“It sounds like you just dont feel like the laws should apply to you.”
How do you reconcile your statement with: “As do I, which is why penalties should be applied for actual driving violations, as opposed to the chemical content, activities, or mental state of the driver.”
That is not a denial of the law, just an expression of what it should be, and how it should be enforced. I think you should re-examine your positions, they’re rife with inconsistency. For instance, it doesn’t matter that you can put a cell phone down and not be impaired. The issue is with the large number of accidents that’re caused while people are using them.
My point is that many people can talk on a cell phone, or drive while mildly stoned, and still outperform many other completely ‘unimpaired’ drivers. Vehicle law enforcement should be based on driver performance, nothing else.
“Should be enforced.” You have no practical knowledge of this. If you do, you first have to show how your idea is better than the existing system. So far you are unimpressive in your reasoning.

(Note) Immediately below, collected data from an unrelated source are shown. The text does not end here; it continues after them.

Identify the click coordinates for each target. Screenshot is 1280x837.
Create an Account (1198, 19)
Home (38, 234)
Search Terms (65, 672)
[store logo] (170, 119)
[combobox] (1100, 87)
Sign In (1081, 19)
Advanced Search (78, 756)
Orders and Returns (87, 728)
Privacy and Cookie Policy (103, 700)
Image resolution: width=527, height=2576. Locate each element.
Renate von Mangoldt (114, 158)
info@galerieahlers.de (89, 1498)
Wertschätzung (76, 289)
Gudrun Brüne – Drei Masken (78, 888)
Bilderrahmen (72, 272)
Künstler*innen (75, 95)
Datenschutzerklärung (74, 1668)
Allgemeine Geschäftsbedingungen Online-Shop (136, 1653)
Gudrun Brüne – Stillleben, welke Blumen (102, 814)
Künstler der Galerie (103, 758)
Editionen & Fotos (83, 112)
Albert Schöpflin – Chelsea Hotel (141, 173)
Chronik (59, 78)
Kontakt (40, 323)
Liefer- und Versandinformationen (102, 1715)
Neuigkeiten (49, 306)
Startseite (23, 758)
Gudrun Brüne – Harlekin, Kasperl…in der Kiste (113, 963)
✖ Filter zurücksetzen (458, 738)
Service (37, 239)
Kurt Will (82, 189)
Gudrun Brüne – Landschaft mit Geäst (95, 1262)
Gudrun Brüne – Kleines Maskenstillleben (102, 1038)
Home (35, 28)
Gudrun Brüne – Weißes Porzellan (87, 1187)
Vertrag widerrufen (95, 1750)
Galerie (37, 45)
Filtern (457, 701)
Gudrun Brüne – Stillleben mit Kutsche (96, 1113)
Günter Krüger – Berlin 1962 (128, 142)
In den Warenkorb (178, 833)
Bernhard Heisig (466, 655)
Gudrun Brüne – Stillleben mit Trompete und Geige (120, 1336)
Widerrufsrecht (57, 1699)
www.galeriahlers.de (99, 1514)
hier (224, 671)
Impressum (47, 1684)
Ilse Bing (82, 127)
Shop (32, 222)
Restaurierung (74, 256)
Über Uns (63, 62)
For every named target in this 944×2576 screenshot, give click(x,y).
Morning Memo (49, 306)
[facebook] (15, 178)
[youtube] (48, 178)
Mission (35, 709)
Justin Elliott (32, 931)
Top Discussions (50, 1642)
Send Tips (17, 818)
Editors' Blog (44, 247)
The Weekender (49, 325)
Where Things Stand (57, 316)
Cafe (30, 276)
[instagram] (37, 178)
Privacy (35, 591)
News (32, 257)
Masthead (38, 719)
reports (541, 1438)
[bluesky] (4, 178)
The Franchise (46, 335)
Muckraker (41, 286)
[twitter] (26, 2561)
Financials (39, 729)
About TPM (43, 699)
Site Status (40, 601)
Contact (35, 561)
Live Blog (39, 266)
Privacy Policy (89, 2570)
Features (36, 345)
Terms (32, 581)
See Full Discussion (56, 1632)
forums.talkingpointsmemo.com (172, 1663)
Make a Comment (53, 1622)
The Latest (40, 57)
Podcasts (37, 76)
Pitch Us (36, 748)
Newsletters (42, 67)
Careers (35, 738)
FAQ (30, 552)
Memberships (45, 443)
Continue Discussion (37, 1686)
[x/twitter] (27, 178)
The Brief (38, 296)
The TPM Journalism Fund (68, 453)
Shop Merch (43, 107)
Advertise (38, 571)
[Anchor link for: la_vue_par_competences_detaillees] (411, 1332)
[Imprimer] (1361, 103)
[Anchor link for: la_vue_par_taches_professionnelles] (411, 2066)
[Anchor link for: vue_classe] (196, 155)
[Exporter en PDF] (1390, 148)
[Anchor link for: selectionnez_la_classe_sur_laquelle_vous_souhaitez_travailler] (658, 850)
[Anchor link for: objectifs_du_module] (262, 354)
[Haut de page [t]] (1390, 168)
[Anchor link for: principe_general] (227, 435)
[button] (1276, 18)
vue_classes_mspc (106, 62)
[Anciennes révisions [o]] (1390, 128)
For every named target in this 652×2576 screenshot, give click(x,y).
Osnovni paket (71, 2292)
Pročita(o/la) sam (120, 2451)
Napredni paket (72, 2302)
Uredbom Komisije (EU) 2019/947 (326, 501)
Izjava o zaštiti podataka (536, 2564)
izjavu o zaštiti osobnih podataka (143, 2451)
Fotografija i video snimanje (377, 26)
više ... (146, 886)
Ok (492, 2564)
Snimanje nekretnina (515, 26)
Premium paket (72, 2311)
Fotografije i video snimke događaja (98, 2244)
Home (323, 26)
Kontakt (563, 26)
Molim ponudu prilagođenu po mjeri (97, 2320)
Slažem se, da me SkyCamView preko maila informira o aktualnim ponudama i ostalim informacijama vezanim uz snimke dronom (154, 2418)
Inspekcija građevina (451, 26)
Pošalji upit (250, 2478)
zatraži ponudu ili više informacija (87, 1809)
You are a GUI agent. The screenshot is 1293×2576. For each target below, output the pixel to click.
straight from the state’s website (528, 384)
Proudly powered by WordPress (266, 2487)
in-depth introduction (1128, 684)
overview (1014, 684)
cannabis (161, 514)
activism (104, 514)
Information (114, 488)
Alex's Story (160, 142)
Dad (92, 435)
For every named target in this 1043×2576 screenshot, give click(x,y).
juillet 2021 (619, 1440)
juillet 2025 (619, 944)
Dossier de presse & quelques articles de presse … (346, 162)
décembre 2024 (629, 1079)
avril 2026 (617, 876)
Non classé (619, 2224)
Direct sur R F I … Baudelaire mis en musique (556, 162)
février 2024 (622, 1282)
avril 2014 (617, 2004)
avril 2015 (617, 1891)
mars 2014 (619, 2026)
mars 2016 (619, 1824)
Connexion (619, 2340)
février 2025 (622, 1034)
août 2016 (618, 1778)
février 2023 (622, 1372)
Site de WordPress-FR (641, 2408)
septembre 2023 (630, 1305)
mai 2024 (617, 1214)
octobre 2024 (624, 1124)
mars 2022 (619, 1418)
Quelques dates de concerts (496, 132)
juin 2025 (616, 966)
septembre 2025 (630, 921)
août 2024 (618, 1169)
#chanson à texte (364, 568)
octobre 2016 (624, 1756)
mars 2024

Your point that law enforcement should be based on driver performance, nothing else, is completely without merit. My positions are consistent, regardless of what you label them. Driving distracted is against the law. That was covered by the careless and reckless violations I mentioned. Driving chemically impaired is against the law.
Your unproven assertion that ‘mildly’ stoned drivers can outperform unimpaired drivers is meaningless. I’ll leave you with this fine example as I head off into the night:
He was driving fine stoned on coke until he was distracted by the officer’s red lights and ran off the road. He killed the officer and injured the people in the car the officer had stopped for speeding.
Insert marijuana, alcohol, cell phone, and they are all still against the law.
Bend yourself into a pretzel all you want. Drive stoned-go to jail. It is against the law. Drive drunk- go to jail. Drive distracted by a cell phone and change lanes without signaling? Get a ticket. The state has the right and the duty to police the roads. Game. Set. Match.